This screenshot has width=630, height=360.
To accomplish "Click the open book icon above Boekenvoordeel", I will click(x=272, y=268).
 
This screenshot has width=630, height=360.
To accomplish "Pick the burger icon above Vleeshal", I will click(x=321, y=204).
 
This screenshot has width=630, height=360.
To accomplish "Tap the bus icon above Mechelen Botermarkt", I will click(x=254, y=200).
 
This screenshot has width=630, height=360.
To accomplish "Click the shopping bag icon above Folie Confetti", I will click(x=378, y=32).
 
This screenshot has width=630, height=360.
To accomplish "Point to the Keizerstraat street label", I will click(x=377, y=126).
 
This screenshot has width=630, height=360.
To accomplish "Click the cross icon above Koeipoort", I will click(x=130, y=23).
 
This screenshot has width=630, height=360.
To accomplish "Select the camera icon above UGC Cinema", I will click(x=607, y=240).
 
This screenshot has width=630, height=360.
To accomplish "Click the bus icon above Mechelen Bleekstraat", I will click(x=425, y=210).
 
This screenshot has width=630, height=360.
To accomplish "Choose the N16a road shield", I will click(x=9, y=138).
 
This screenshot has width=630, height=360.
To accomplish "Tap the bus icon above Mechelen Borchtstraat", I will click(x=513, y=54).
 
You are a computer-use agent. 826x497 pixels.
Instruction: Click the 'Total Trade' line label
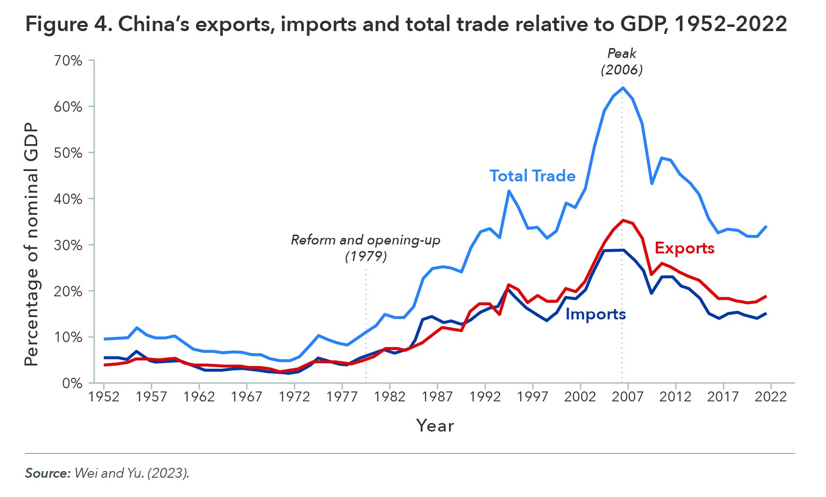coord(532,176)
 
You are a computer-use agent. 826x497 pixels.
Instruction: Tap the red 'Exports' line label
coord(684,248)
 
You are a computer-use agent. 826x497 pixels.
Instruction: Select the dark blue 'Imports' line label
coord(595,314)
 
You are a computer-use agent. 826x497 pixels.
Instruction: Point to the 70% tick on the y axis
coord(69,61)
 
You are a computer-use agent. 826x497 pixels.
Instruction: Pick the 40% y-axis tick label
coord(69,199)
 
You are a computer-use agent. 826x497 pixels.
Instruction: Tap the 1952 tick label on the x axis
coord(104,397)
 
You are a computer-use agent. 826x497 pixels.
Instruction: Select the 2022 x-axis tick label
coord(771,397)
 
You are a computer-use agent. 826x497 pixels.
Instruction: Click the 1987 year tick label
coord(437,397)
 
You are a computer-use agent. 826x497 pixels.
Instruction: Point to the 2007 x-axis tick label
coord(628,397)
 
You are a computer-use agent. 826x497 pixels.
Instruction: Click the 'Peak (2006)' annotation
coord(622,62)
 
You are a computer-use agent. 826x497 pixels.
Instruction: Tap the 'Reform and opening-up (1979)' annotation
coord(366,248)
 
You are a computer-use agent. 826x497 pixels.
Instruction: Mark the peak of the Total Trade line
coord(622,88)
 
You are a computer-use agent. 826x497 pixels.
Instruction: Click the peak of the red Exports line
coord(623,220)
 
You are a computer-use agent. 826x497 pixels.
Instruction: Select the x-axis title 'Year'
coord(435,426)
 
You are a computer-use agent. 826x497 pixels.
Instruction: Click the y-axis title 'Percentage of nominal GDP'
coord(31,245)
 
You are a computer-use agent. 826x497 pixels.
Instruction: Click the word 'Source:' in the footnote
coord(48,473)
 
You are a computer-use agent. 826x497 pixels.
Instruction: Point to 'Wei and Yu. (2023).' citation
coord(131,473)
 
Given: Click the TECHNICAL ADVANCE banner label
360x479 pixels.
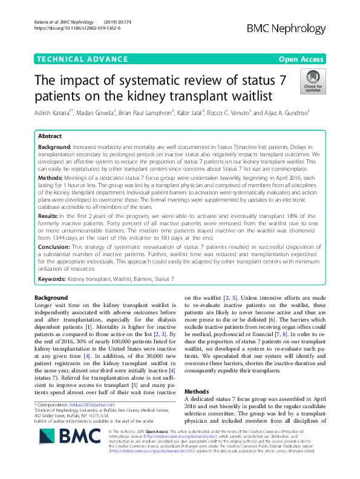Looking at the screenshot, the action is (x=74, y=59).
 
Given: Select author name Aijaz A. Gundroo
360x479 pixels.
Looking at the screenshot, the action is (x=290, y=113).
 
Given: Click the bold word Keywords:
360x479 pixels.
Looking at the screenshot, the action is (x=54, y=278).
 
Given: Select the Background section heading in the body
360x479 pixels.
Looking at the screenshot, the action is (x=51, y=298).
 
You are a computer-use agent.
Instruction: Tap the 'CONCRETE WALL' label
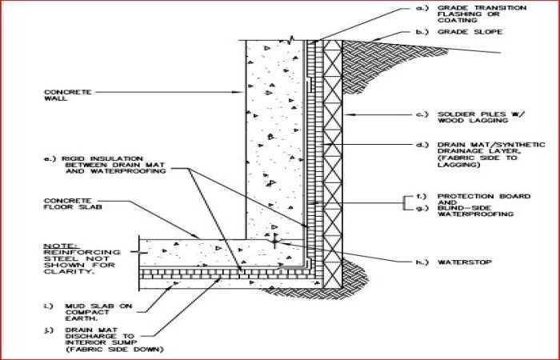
++++++++++++++++++++
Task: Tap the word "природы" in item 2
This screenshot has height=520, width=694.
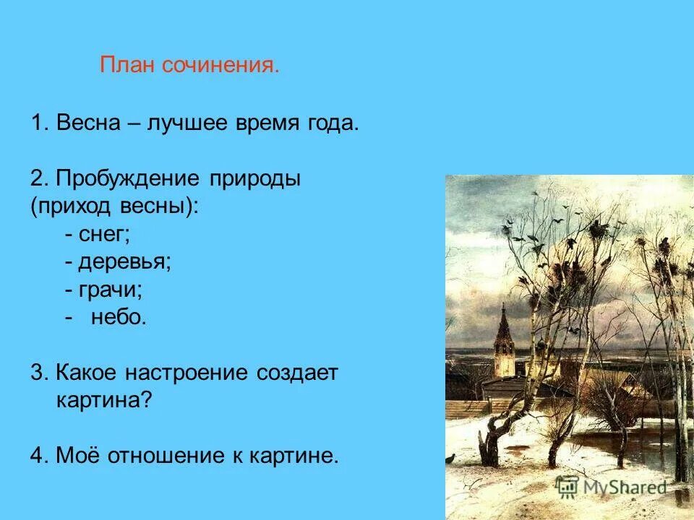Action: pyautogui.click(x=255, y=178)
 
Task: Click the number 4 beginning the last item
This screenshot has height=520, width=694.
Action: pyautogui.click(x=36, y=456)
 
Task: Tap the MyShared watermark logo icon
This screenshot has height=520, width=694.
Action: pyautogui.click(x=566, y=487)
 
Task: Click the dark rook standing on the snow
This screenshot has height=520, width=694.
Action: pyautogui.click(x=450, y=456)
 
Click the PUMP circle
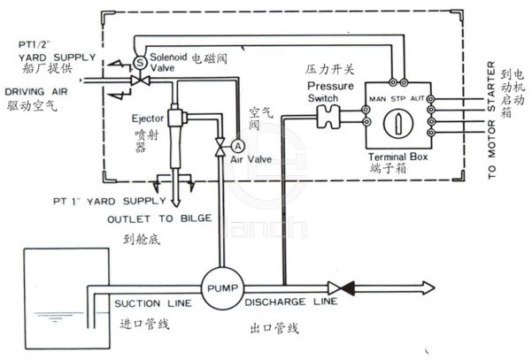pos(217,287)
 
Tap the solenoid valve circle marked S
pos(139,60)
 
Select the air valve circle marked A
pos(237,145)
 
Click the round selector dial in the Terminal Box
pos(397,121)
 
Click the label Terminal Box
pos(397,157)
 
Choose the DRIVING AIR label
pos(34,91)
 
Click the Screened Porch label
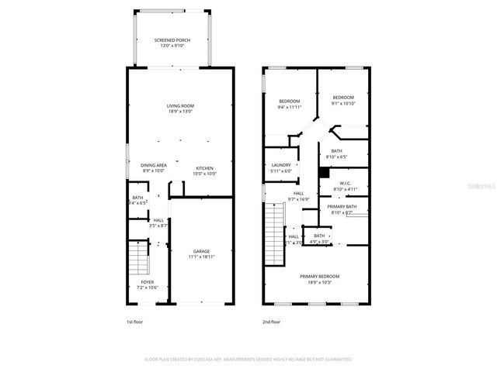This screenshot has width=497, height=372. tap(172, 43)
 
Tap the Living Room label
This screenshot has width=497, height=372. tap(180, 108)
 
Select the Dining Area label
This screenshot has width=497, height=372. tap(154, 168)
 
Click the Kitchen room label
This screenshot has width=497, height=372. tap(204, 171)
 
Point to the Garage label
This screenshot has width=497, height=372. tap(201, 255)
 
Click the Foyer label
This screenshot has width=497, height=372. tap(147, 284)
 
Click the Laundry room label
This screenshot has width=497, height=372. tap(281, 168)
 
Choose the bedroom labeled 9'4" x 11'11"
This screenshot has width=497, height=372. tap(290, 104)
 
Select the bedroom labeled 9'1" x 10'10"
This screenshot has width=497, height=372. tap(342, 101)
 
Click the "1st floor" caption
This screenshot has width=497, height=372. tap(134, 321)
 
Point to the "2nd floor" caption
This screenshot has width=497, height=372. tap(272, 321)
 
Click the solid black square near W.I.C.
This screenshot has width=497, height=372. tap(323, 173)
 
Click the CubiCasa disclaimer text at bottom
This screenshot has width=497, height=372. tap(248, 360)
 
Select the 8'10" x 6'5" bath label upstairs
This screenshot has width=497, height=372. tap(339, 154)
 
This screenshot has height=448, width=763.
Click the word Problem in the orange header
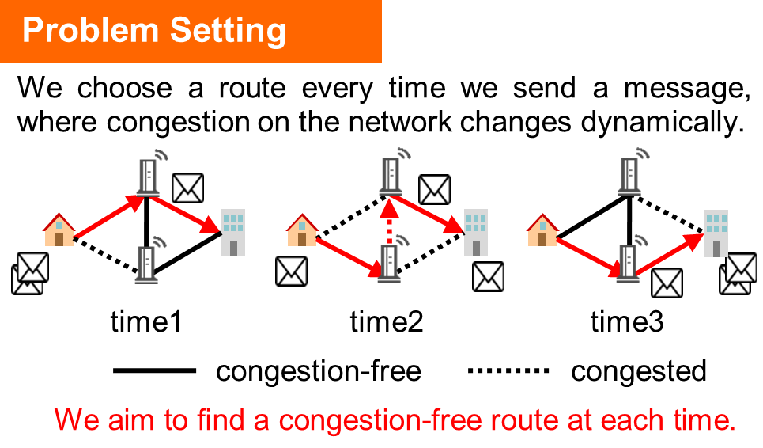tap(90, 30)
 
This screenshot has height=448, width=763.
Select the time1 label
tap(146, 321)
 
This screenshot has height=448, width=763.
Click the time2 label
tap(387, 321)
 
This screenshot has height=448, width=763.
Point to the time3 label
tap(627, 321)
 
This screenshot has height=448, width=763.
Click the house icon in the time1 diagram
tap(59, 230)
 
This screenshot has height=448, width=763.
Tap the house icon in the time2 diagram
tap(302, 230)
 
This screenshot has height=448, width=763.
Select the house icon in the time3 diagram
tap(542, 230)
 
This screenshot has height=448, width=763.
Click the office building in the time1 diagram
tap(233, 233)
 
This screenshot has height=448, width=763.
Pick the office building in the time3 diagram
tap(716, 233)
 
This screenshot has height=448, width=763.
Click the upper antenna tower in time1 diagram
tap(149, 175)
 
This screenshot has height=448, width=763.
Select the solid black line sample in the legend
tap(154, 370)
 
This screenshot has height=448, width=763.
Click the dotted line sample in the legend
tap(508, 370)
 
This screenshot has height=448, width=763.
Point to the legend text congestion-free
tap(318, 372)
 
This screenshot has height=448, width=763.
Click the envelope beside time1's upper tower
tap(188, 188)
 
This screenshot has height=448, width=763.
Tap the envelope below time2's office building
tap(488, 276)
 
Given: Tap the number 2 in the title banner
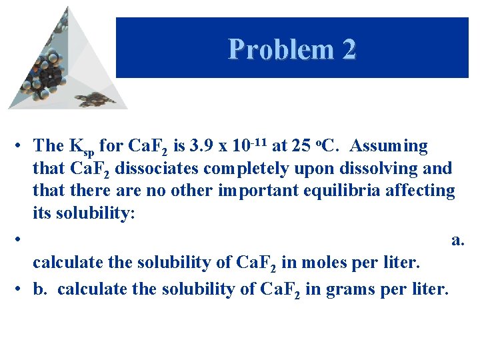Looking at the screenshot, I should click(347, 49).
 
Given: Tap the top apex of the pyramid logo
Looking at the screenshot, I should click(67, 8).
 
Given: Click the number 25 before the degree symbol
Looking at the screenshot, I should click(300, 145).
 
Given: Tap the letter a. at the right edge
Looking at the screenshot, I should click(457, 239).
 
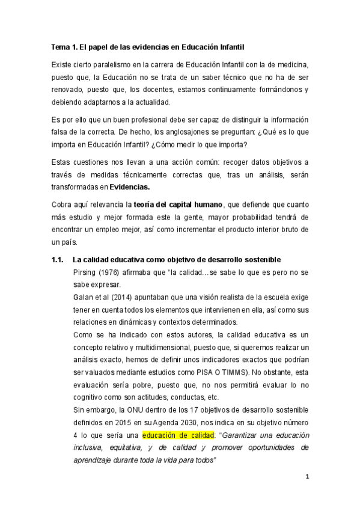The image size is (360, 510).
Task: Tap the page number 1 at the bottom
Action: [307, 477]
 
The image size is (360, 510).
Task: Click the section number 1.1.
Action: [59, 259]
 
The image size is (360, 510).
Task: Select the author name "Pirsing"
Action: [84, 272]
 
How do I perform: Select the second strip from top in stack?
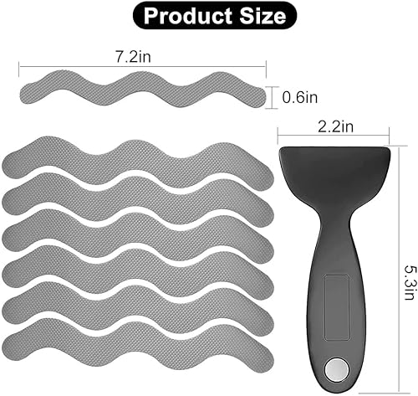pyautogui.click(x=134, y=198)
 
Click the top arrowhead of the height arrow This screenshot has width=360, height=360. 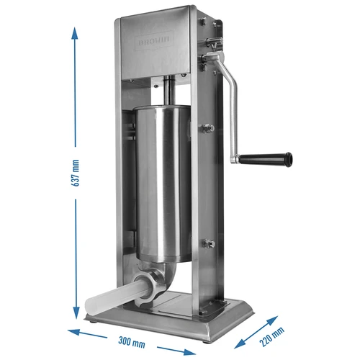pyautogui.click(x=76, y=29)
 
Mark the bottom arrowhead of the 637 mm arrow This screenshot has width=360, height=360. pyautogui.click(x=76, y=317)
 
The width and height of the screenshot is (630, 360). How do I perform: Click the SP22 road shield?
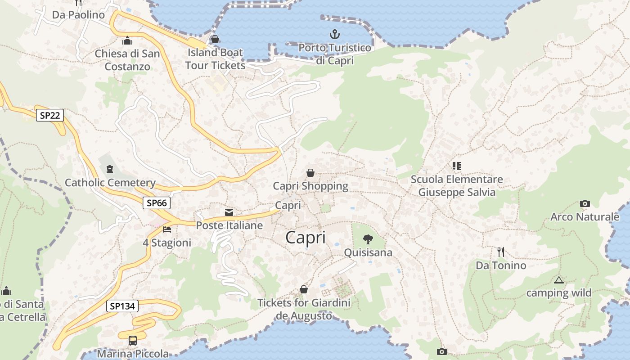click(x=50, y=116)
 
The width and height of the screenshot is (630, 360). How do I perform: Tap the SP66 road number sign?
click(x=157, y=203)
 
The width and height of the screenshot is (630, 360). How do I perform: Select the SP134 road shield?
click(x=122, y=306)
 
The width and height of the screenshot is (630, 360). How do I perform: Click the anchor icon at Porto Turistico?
++++++++++++++++++++
» What you have to do: Can you find each line in the records above that contains the string "sample" and copy it out in full? Case counts, so only exact matches qualify.

» Correct response:
Select the solid black line sample in the legend
Click the dotted line sample in the legend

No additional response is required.